Work instructions
Using the post headed "More on Magnus; Bard reprised," explain in one to three sentences why David Magnus says state and federal funding of this research is needed.

Extract provided
Sunday, September 03, 2006

More on Magnus; Bard reprised

Further to the Magnus statement:

``It's deeply disturbing,'' said David Magnus, director of the Stanford Center for Biomedical Ethics. ``But I think it speaks to why we need state and federal funding of this research. Otherwise, we're dependent on small, underfunded companies like Advanced Cell Technology [ACT] to do the work. They have a history of making somewhat spurious announcements when they're in need of cash.''

Flashback to the year 1999:

In a guest editorial in the September 6, 1999 issue of Chemical &
Engineering News n10 (at the invitation of Madeleine Jacobs), Professor Allen J.
Bard observed that there is a trend in scientific writing in which
"applications are implied to be just around the corner and, generally, the tone is more appropriate to Madison Avenue than sober science" and "in which, all
too frequently, the obstacles to real world applications are never
mentioned." Bard further noted: "As the pressure has increased to show applications of research, scientists who are doing sound and interesting basic research feel it
is necessary to tie these studies, however tenuously, to possible
applications. The danger here is that unfulfilled promises can lead to good programs
being canceled when practical systems aren't immediately forthcoming."


from Lawrence B. Ebert, Inherent Difficulties, Int. Prop. Today, p. 28 (Nov. 1999), available LEXIS.

The recent discussion about ACT (eg, AP and NYT on 2 Sept 06) pertains to inaccuracies in the press release on the ACT work made by the journal NATURE.

Dataset excerpt
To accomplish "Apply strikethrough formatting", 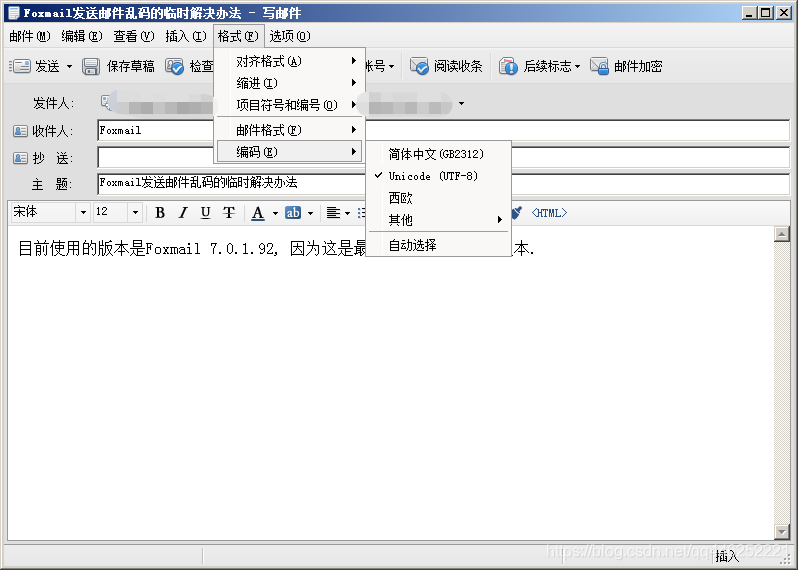I will pyautogui.click(x=229, y=213).
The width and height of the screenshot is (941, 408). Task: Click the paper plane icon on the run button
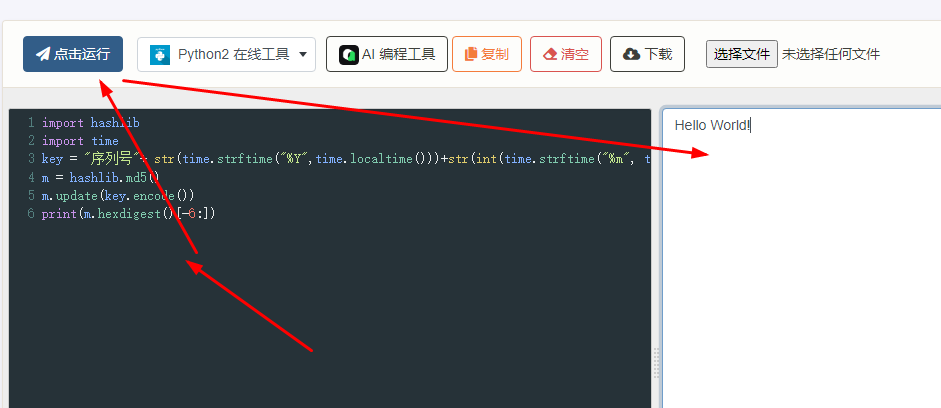43,54
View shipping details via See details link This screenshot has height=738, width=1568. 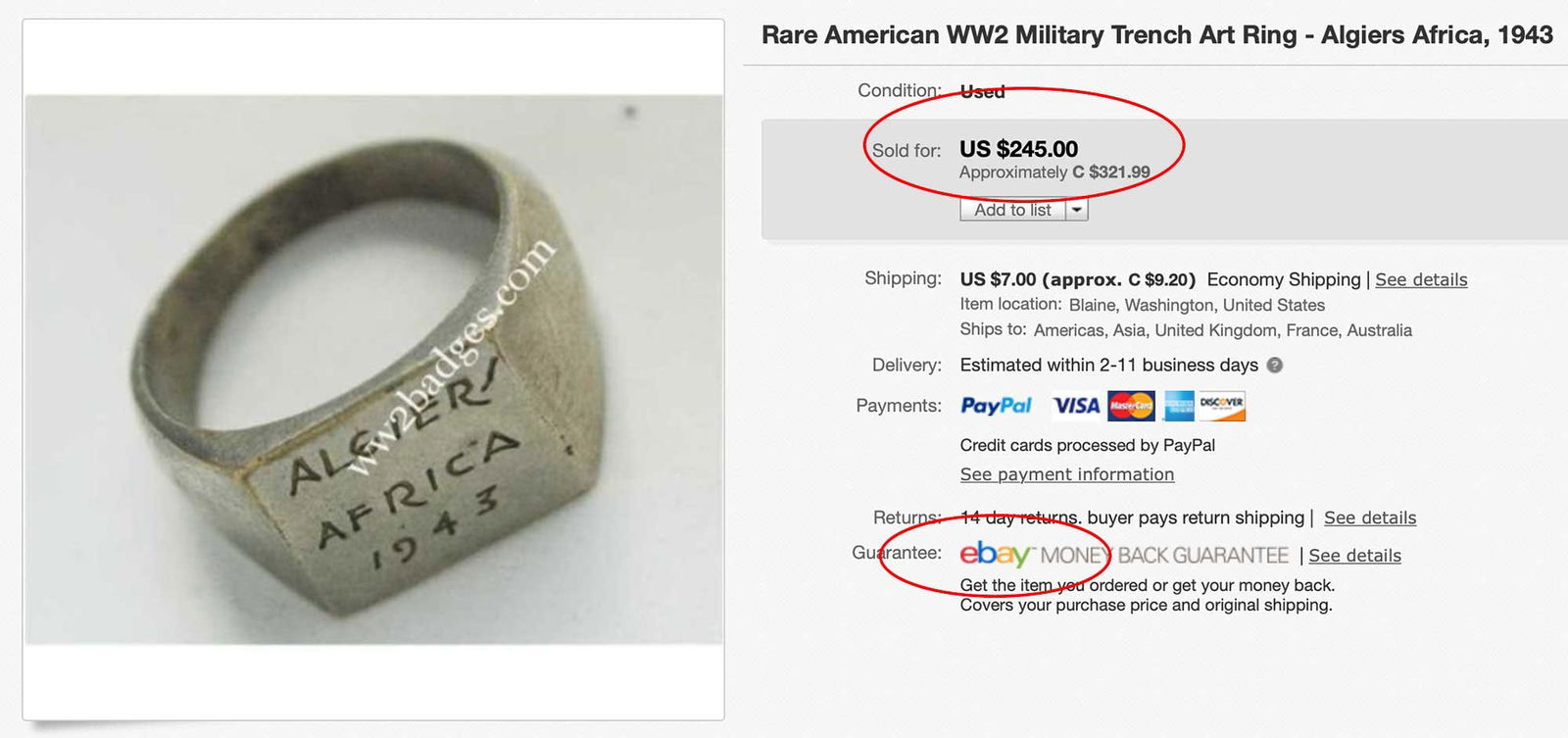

Exercise solution
Magnus says that without state and federal funding, the research depends on small, underfunded companies like Advanced Cell Technology to do the work. He adds that such companies have a history of making somewhat spurious announcements when they are in need of cash.